Paying Attention

February 7, 2008

Last night it was late by the time I was done with my chores and eating dinner and evening meditation.  I sat down and felt like I should be writing, but not really having anything creative to write about.   I sometimes feel hopelessly clueless on where I should even begin my writing.  Everything feels stilted, and forced.  Like I’m TRYING too hard and it’s not coming out right.

I picked up one of the writing books that I’m reading,  Bird by Bird: Some Instructions on Writing and Life  by Anne Lamott. I read a chapter about listening to the world around you.  Paying attention.  Trying to reproduce conversations that you overhear that are interesting — facial expressions, voice inflections, accents, mood, tone.

I realized that I come to work every day and I’m around tremendously interesting and unique people (euphemism for nerds :)).  The guy in the cube next to me is from the Netherlands, and I’m regularly listening to him in conference calls saying things like, “Hey hey, guys?  Guys!   We been sittin’ here discussin’ this same shit for, like, 15 minutes, ya know?  I mean, gettin’ nowhere, ya know?.  Like, I have a lota work t’do, and dis, dis is just wasting’ my time, ya know?  I mean, dood, the SAR wasn’t equal to da VTR and you know it couldn’t have been the FCT, you assumed dat…  dat you were right and everyone else is wrong and….  and just what were you thinking, man?” He makes me smile (when I’m not busy and don’t have my earplugs in).  For all I know he’s sitting in some high level executive meeting saying these things. 

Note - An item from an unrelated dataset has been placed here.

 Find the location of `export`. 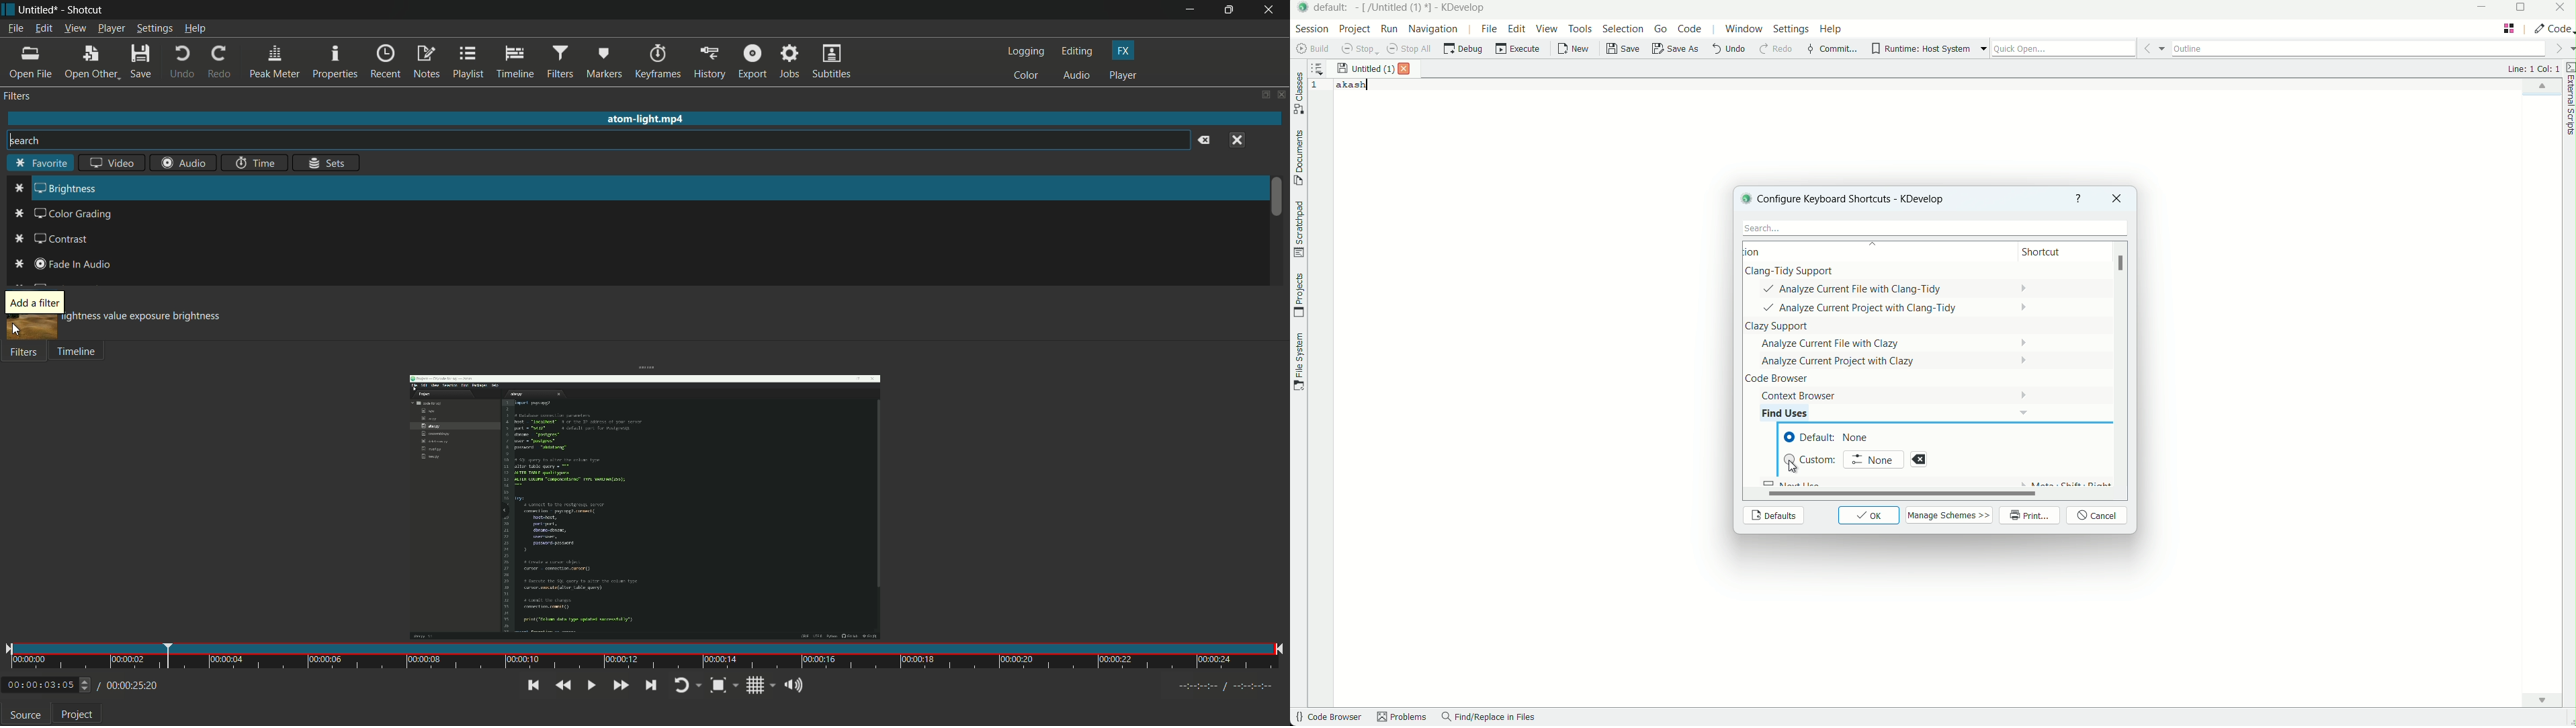

export is located at coordinates (752, 61).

I call my mother-in-law every day.  She is jam pack full of life stories that she repeats over and over and over, with every phone call.  Every story she tell me, she tells as though she’s never told it to me before.  I’ve heard it hundreds of times.  Yet, as a writer-wannabe, I cannot reproduce a single story.

 I call my mother every day.  She’s a funny person in that she has her own completely distorted view of how the world works.  Since her brain tumor 5 years ago she’s even more childlike and innocent than she was before that, which was still pretty sheltered and unworldly.

I spend so much of my day intent on getting my work done so I can get on with the “REALLY interesting business of writing”, and then I feel that I have nothing to write about.  I miss the fact that the entire world is dancing before me doing flips and waggling its tongue trying to get my attention all day.

I have things all around me that I can write about if I just can learn to open my eyes and ears and pay attention.  My goal for today is to pay attention.